As important as the ingredients to Abuela’s tortillas were her tools. She had a hunk of wood that we joked was the foot of the True Cross, the actual one Jesus had been nailed to, because it looked so old and had produced so many miracles. She had a wooden roller that also looked like it belonged in a museum. I didn’t dare use these artifacts and wouldn’t, I told myself, until I knew what I was doing. Otherwise, such sacrilege would have been like drinking Gatorade out of the Holy Grail.

The first time my tortillas puffed up like balloons, I was in college. I had disposed of the myth that I needed to make them exactly as she had, without measuring anything. Everything in the world was just a series of exact steps, I thought. Everything was math. I consulted three sources: a Reddit forum where internet strangers helped me with the ingredients, a white woman’s recipe blog in which she admitted she would sometimes eat them with hot dogs and Cheez Whiz, and a Mexican woman’s shaky YouTube video.
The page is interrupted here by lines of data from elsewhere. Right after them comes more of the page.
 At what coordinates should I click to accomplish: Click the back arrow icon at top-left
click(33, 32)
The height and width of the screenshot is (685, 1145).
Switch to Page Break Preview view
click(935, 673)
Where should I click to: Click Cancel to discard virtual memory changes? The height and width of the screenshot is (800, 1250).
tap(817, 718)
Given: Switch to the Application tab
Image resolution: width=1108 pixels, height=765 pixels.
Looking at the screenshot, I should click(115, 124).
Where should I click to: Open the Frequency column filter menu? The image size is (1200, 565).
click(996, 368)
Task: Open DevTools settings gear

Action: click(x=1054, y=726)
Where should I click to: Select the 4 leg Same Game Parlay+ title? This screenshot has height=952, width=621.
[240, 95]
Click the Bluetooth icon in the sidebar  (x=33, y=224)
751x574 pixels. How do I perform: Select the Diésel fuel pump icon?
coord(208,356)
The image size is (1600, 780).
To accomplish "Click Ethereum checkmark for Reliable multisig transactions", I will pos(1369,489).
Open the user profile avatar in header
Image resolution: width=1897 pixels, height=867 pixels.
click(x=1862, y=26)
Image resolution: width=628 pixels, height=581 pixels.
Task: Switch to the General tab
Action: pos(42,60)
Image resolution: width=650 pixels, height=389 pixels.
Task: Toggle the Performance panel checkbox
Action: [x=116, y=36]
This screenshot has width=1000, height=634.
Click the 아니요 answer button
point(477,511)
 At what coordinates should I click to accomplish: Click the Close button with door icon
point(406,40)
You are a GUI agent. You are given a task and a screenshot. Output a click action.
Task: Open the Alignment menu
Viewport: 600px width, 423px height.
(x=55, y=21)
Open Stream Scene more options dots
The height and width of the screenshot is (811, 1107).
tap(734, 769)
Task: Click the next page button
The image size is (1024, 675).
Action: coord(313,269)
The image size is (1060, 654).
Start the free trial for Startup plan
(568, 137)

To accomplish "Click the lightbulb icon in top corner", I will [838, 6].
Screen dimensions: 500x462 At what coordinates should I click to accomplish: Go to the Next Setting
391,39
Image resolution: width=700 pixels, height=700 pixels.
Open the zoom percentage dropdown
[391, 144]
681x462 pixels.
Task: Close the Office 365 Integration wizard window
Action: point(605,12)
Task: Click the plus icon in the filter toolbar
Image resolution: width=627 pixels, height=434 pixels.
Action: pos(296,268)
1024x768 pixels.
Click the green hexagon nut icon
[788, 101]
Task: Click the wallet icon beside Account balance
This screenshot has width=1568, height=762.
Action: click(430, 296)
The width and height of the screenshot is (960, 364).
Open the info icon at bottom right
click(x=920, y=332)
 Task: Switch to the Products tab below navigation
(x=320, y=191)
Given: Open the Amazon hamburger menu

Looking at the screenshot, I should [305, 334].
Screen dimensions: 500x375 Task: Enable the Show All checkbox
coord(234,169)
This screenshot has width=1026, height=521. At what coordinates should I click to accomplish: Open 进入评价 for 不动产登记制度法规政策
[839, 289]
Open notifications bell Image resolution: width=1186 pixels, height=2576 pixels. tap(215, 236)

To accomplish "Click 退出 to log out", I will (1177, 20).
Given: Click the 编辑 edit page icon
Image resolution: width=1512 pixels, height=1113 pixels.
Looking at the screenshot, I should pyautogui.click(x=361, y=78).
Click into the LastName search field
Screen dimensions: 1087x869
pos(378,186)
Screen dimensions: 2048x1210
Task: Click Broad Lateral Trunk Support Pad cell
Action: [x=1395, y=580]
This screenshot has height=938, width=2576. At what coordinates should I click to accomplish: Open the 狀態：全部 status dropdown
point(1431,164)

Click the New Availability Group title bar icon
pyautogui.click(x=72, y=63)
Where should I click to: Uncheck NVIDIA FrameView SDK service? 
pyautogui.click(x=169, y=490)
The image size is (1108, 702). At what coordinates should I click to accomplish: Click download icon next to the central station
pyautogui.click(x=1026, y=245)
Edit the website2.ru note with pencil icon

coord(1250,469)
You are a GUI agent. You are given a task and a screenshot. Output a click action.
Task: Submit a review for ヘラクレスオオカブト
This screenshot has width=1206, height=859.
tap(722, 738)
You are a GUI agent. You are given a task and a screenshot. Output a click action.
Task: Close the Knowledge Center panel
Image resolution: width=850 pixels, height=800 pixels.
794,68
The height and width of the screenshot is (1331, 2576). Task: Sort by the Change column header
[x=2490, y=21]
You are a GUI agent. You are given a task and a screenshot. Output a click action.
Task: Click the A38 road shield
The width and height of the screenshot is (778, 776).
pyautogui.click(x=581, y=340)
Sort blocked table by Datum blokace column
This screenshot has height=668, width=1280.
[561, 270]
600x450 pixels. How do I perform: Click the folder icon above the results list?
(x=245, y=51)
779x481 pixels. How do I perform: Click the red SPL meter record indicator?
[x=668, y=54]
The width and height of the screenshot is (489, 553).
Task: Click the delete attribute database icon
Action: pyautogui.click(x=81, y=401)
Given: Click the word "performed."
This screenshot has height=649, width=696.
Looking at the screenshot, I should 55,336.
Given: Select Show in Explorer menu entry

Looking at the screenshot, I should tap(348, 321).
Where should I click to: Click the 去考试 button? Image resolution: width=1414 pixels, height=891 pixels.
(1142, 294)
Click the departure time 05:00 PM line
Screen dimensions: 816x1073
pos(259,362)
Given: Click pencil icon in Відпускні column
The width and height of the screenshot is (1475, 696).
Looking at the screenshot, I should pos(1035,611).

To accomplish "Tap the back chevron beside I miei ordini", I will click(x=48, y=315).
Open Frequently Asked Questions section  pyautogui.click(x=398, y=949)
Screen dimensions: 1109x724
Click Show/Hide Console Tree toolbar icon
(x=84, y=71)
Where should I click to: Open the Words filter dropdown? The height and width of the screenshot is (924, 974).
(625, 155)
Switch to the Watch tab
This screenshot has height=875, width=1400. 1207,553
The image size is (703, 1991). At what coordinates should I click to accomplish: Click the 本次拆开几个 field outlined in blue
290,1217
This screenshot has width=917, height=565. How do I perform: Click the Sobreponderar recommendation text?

“Look!” I exclaimed from the kitchen. “Abuela, look!” She got up off the couch, shuffled over, and sucked her teeth. She observed the perfect, round tortilla. “OK,” she said.

She left me the tortilla set, the wood board, and the roller, when she died. I was living in New York at the time. The day before her funeral, I made tortillas with it at home and left it on the counter. I woke up to find that my mother had put it in the dishwasher, warping the wood. In my dress shoes and shirt, I cried, begged my dad to fix it, cursed, and stormed around. This was the one thing she’d left me, the one thing I’d earned, and I hadn’t been watchful enough of it.

Flour tortillas aren’t even the “authentic” Mexican tortillas. In most of Mexico, corn tortillas rule the day. I didn’t know that because in my mind the realms of “fake” and “authentic” were clearly delineated by the border, where everything south was real and everything north was fake. Borders are psychological. “Flour?” a local once asked me at a house party in Mexico City, where I was visiting. “Why?”

I think we Chicanos inherit a “Why?” We hold it, play with it, throw it across the room, and occasionally we attempt to answer it. Why bother to look back? Why try to reclaim things you never really had, things your family found so cumbersome they had to cut them loose?

It was Abuela’s carelessness of movement while making tortillas that I wanted, the not trying, the unimpeachable self-knowledge that lives in the body, in the muscles. It was the kind of carelessness that can only be achieved from making something over and over and over again because your mother shouted at you to make them. Measurements will get the job done, but they’re just facts. You can hold a lot of facts and still not really know anything.

The water you pour into your tortillas de harina should be hot—so hot that it’s nearly boiling. Pour it over the lard and work the dough with your hands. It might burn a little.